→ Problem to work on
Pick up the passage about the V&A museum's buildings and decoration and continue it after its last sentence.

→ Given passage
The shiny ceramic reliefs are lead-glazed earthenware. They are a revival of a historic technique – the 'Della Robbia' style – copied from the Italian Renaissance. The letters 'S' and 'A' in the decoration of the Staircase stand for 'Science' and 'Art' – the collections that were first displayed at the museum, and the disciplines taught in the schools here.
The Cast Courts were purpose-built in 1873 for the museum's collection of copies of art and architecture. Originally known as the 'Architectural Courts', these galleries were richly decorated like the museum's other Victorian buildings, to provide suitable context for the architectural objects on display. The V&A's cast collection, including the cast of Michelangelo's David, is one of the most impressive to survive – many similar holdings formed by other European museums have since been destroyed or dispersed. In 2018, the Cast Courts went through an extensive programme of restoration to preserve their historical fabric.
When it was first acquired in 1857, only part of the cast of Trajan's Column could be displayed properly. The North Court, the largest available space in the museum at the time, was not tall enough. The immense height of the Cast Courts, built specially in 1873, was dictated by the need to display Trajan's Column in just two sections.
The mosaics in the ground floor Central Gallery (Room 46) were devised by in-house designer Francis Moody and made by prisoners at Woking Female Prison as part of a social reform scheme. Museum staff jokingly referred to the mosaics with the Latin nickname Opus Criminale, 'Criminal Work'.

→ Data
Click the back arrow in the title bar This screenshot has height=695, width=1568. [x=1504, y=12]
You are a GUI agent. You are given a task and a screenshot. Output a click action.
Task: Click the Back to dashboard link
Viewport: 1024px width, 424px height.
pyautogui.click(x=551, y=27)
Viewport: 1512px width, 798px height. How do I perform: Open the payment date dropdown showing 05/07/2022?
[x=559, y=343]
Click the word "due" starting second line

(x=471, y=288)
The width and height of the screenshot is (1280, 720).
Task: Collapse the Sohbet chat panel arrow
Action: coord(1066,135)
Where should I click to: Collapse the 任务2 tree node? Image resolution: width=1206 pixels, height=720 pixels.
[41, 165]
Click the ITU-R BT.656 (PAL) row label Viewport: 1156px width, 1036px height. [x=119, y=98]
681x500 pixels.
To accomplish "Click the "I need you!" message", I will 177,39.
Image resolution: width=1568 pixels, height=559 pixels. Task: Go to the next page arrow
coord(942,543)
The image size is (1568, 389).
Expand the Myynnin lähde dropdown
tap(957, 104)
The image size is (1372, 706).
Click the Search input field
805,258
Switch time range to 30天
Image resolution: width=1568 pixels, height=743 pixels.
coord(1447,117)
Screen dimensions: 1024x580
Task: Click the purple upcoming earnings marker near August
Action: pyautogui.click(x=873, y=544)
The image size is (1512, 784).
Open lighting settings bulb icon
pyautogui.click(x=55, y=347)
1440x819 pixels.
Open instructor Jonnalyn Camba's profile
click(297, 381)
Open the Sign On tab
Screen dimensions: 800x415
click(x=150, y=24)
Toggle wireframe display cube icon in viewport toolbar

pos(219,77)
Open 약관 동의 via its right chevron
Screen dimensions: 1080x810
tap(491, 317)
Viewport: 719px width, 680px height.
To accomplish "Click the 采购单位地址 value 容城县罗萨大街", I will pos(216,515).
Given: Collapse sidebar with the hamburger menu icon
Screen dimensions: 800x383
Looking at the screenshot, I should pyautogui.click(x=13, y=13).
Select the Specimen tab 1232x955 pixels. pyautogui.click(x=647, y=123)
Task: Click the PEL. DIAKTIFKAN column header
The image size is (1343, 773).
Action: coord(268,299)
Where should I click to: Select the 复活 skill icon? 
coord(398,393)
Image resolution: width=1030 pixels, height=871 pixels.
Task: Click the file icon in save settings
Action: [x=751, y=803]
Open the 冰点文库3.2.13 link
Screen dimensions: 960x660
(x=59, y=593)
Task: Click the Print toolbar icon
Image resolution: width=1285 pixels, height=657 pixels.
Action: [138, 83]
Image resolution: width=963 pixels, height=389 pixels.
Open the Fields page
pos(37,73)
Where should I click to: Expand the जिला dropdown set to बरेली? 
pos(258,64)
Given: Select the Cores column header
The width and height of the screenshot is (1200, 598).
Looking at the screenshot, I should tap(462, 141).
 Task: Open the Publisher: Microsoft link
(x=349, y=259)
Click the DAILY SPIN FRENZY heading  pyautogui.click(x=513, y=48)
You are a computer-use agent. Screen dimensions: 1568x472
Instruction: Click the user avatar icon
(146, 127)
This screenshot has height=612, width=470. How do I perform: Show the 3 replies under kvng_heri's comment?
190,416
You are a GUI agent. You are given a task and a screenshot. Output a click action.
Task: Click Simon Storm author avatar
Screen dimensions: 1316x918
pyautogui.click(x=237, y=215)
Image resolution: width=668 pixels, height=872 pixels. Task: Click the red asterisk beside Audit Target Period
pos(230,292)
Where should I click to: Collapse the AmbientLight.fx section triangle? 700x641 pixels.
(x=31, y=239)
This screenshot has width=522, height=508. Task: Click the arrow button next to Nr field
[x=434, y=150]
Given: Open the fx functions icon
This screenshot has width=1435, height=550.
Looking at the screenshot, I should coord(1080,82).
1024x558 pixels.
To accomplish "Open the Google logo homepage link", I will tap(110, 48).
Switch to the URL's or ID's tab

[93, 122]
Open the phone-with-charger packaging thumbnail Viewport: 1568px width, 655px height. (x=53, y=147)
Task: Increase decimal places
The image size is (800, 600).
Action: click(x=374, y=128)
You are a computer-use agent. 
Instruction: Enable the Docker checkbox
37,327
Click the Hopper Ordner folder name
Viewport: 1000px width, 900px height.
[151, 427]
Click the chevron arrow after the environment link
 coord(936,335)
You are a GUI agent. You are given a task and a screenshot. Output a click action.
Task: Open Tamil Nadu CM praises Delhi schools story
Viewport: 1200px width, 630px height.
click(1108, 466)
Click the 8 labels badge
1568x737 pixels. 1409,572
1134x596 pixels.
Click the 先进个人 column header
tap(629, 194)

→ Task answer
The names of architects and cities famous for their art and architecture were inscribed around the walls of the Cast Courts. One is still visible within the modern decoration of The Weston Cast Court, Room 46b, today: William Chambers.
The last stop on the trail includes features to look out for on the outside of the building when you leave.
For the last 20 years of the 19th century, the museum buildings presented a chaotic and unfinished appearance to visitors arriving on Cromwell Road. Following public campaigns, an architectural competition was held in 1891. Construction work began in 1899 and it took ten years to complete the buildings and façade seen today. Opened in 1909, the Cromwell Road entrance gave the building a dignified and unified front. Unlike the Victorian parts of the museum, which were the work of in-house engineers and designers, the Edwardian entrance and galleries were designed by a professional architect, Sir Aston Webb.
Victoria and Albert's initials
In 1899, Queen Victoria laid the foundation stone for the new buildings. At this moment, she renamed what had been the South Kensington Museum as the Victoria and Albert Museum. She had wanted to name it solely the 'Albert Museum' to mark her husband's part in its creation, but protocol demanded her name be included. The pair's initials can be seen within the architectural decoration of the Aston Webb entrance – on either side of the Cromwell Road foyer – above the entrances to the Medieval & Renaissance and Europe galleries.
The decoration of the Edwardian entrance and galleries is not as rich and colourful as that of the museum's earlier Victorian buildings. A writer in the Daily Telegraph said that they gave "the impression of some immense, finely appointed modern hospital for the analysis and dissection of applied art". However, as The Times summed up in 1909, "At last, with all its faults, the Museum building gives us the elbow-room and the light that we want. The result is a brilliant and overpowering display".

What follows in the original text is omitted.